Keeping The Spirit Of Satoshi Kon Alive

Through "Everything Everywhere All at Once," we see many alternate versions of Evelyn, from an opera singer to a piñata. One of the main ones is a version of Evelyn that broke up with her husband Waymond, spent years training in martial arts, and became a huge action star. Using real footage from Yeoh's "Crazy Rich Asians" press tour, the film uses this alternate version of Evelyn, who lives a life close to the career of the actress who plays her, to add a layer of verisimilitude and bizarre realism to the character. The more alternate versions we see, the more prismatic Evelyn becomes. The visuals of the film follow suit, moving quickly through the different universes as we explore everything, all at once.

This approach, which treats the multiverse as one single thing that changes depending on the viewing angle, brings to mind the late great Satoshi Kon's approach to reality. Whether it's "Millennium Actress" and how it portrays the different chapters in the life of an acclaimed actress, or how "Paprika" plays with what is fantasy and what is real, Kon had a knack for quickly showing multiple aspects of the same thing in a surreal yet familiar way.

Indeed, though we have seen many Satoshi Kon imitators, perhaps the biggest compliment one can give "Everything Everywhere All at Once" is that it is the closest live-action has come to capturing the fast-paced editing and surreality of Kon's movies. In his review of the film, /Film's Jacob Hall wrote that:

"The Daniels stack visual tricks on top of each other, wrap dense exposition into action, and trust you to keep up with a pace that feels like it can't stop, won't stop, and doesn't apologize. It would be exhausting if the film didn't feel like it's refreshing itself every 15 minutes."

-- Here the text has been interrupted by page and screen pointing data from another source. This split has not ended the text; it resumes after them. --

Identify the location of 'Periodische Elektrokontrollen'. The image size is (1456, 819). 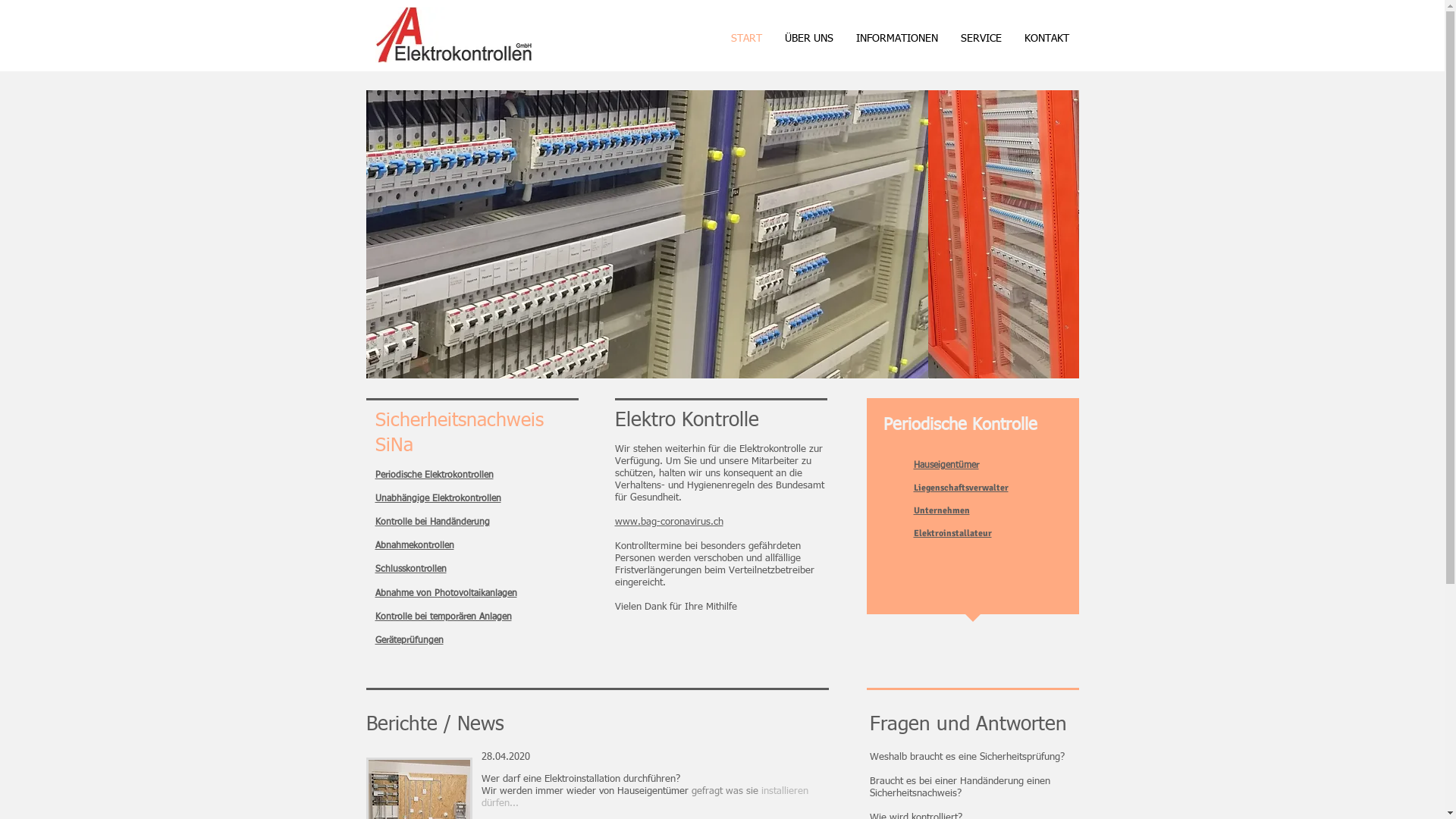
(432, 475).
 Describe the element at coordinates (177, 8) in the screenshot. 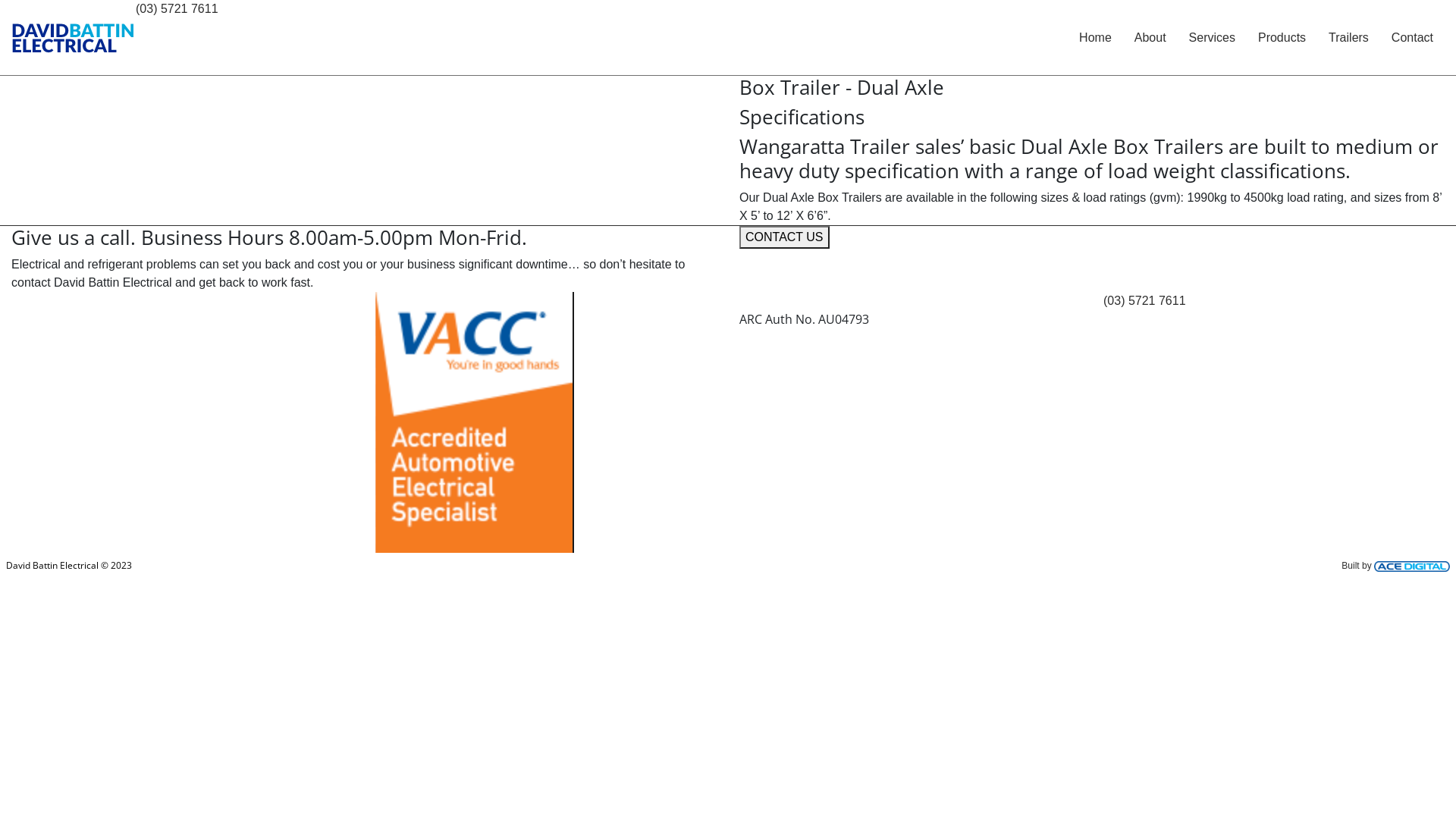

I see `'(03) 5721 7611'` at that location.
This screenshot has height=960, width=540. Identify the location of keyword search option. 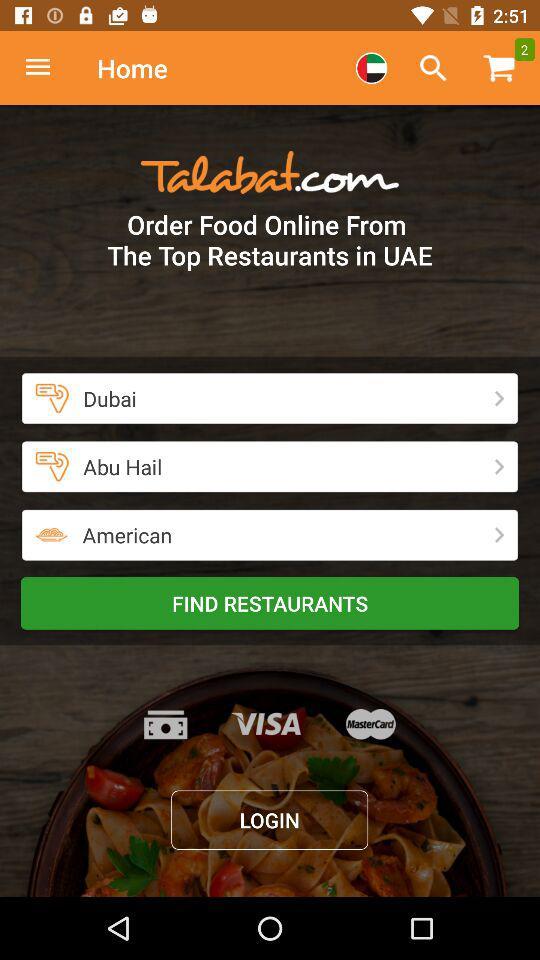
(432, 68).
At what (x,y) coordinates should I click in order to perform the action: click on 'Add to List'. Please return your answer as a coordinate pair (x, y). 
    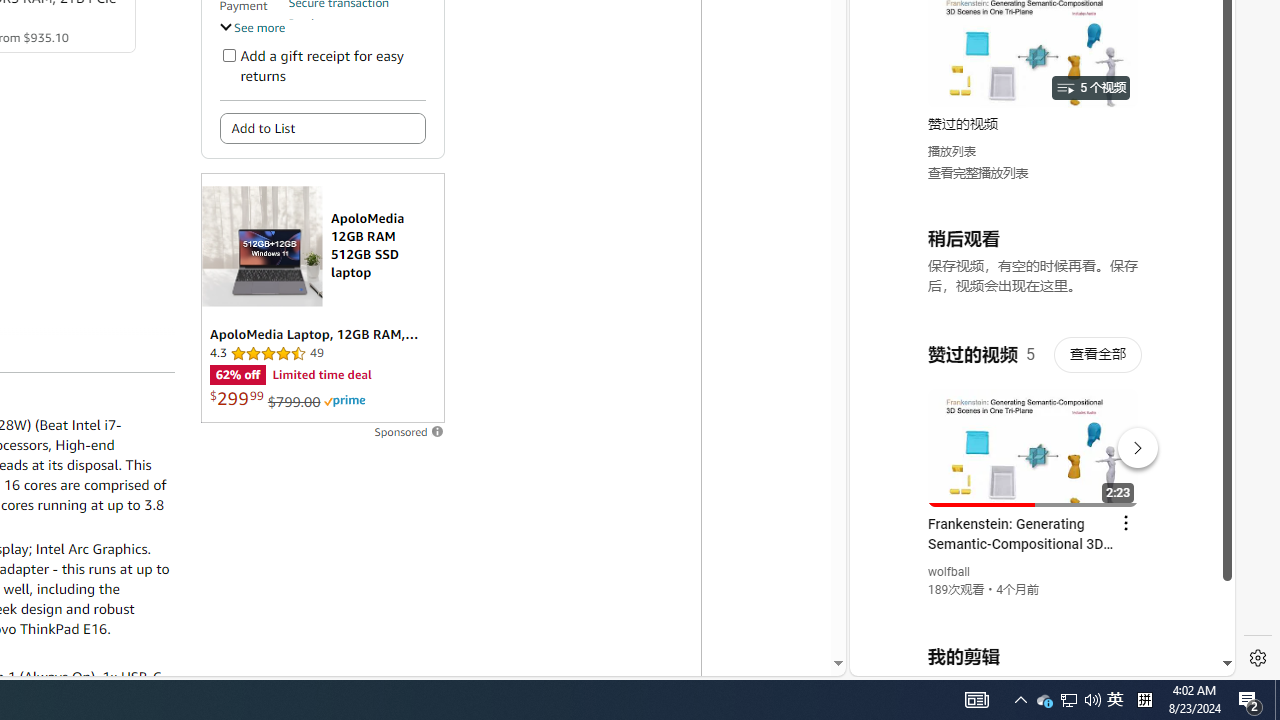
    Looking at the image, I should click on (322, 128).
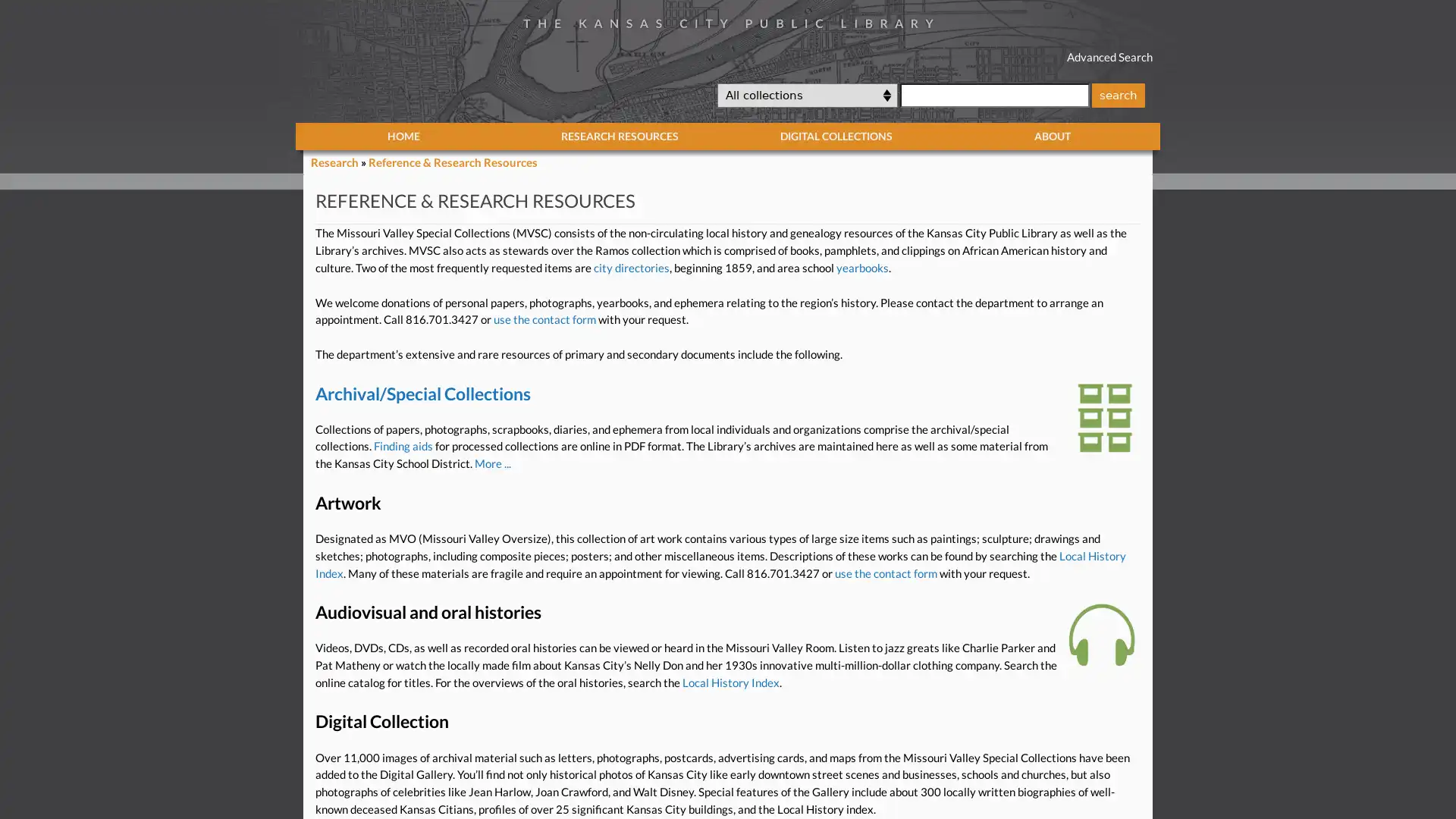 The height and width of the screenshot is (819, 1456). Describe the element at coordinates (1117, 94) in the screenshot. I see `search` at that location.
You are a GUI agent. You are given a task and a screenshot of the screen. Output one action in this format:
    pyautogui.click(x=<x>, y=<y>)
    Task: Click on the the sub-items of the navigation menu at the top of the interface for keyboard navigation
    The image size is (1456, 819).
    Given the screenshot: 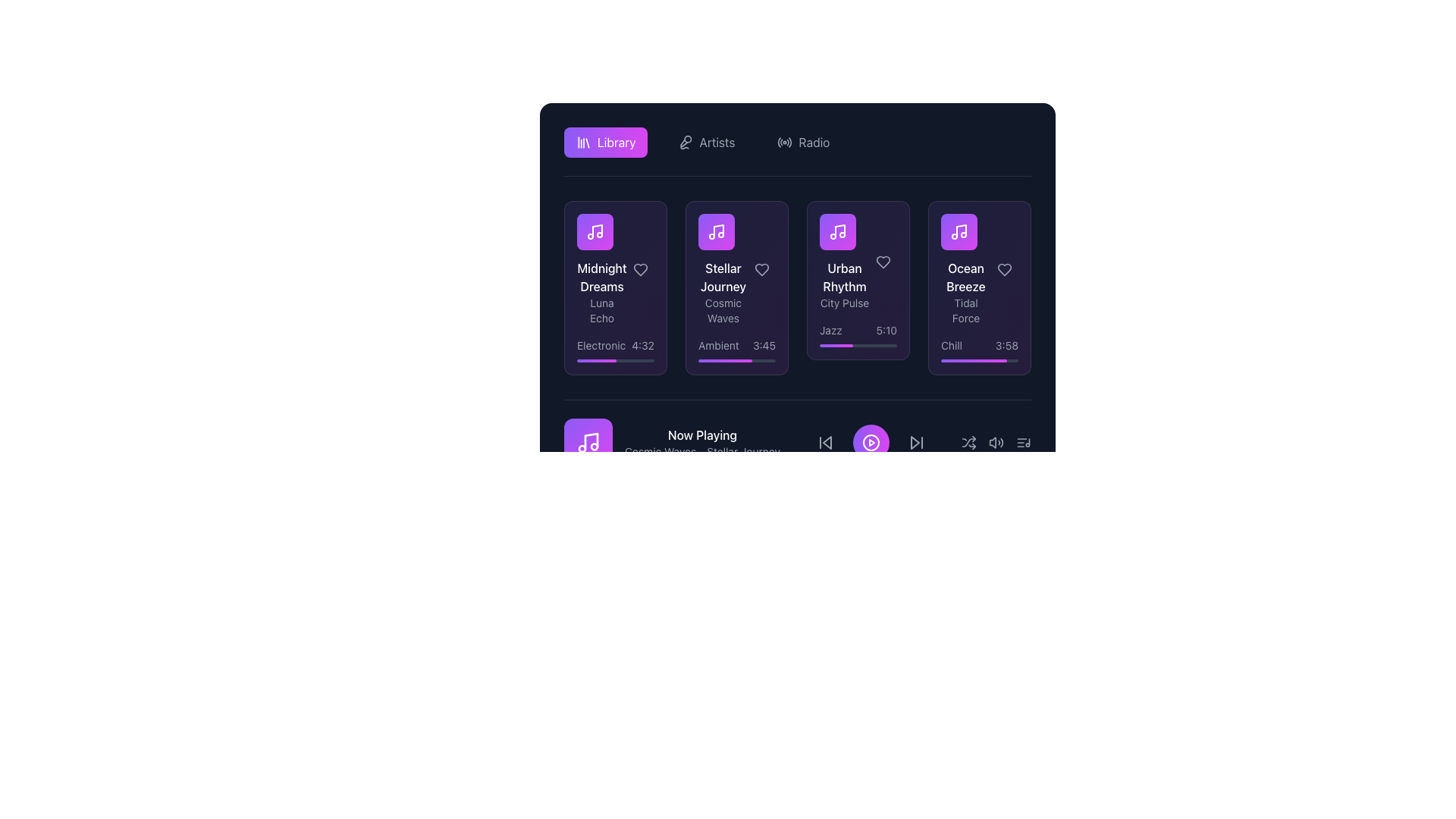 What is the action you would take?
    pyautogui.click(x=796, y=143)
    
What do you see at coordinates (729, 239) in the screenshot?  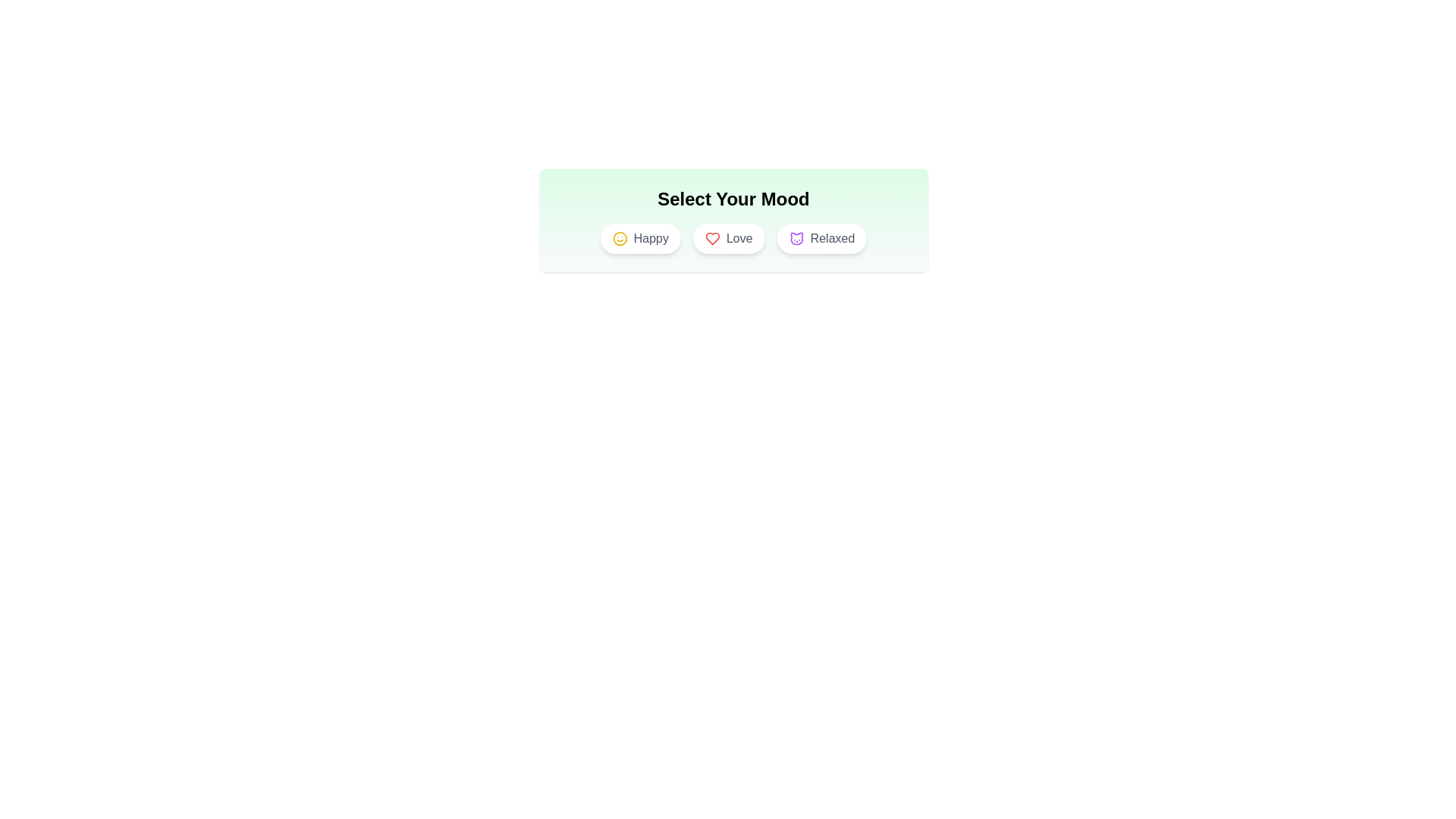 I see `the 'Love' mood option to toggle its state` at bounding box center [729, 239].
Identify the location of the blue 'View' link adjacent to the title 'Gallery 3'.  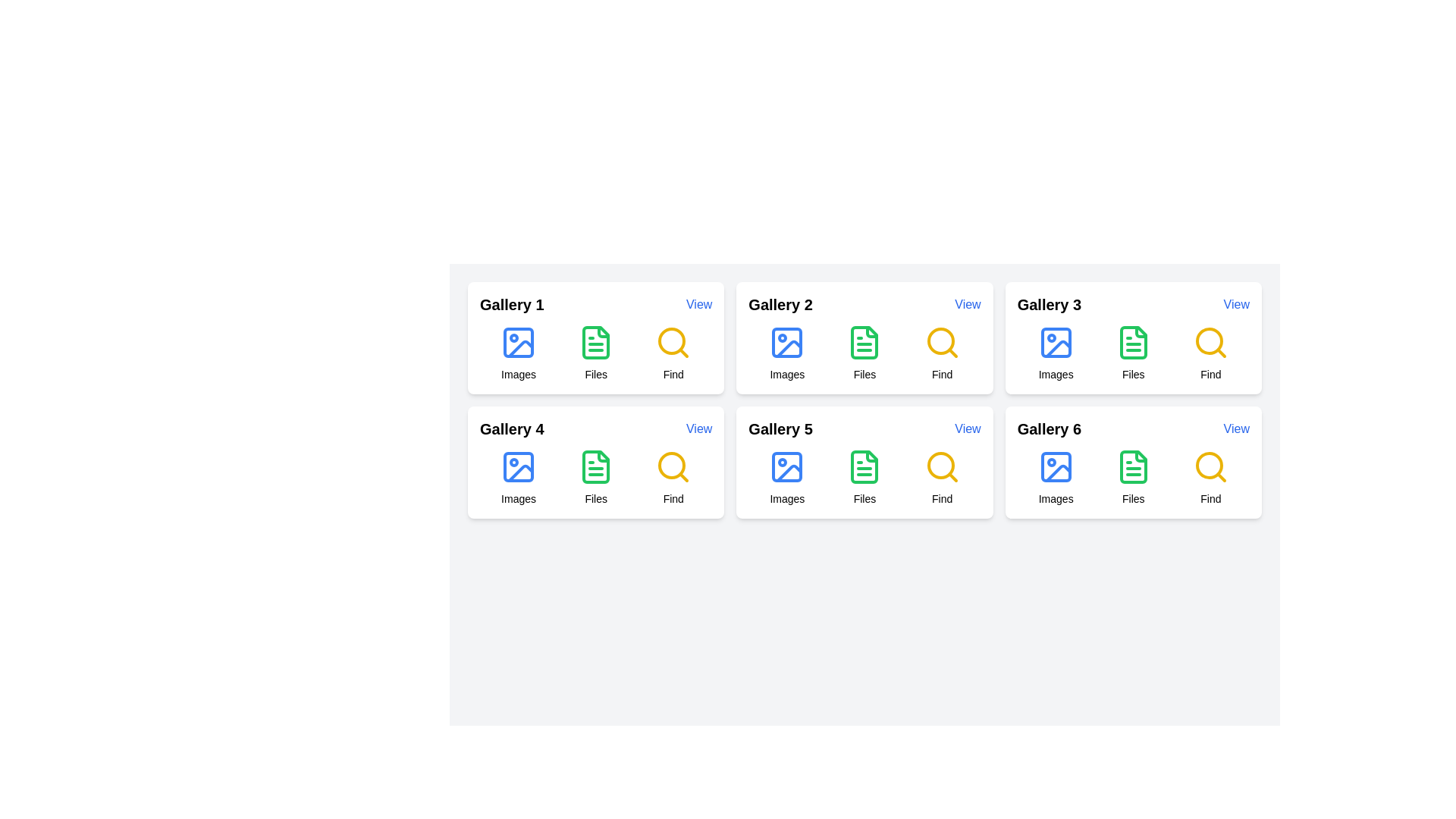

This is the same approach that allowed Kon to make an anime series about anxiety and escapism that could jump from comedy to horror, to fantasy then drama, all in the span of 20 minutes. His work always spoke of the culture around us, of the terrors and anxieties we face every day while wrapping those stories in fantastical worlds where anything is possible. Though Kon was sadly taken from us too soon, the spirit of his work lives in "Everything Everywhere All at Once."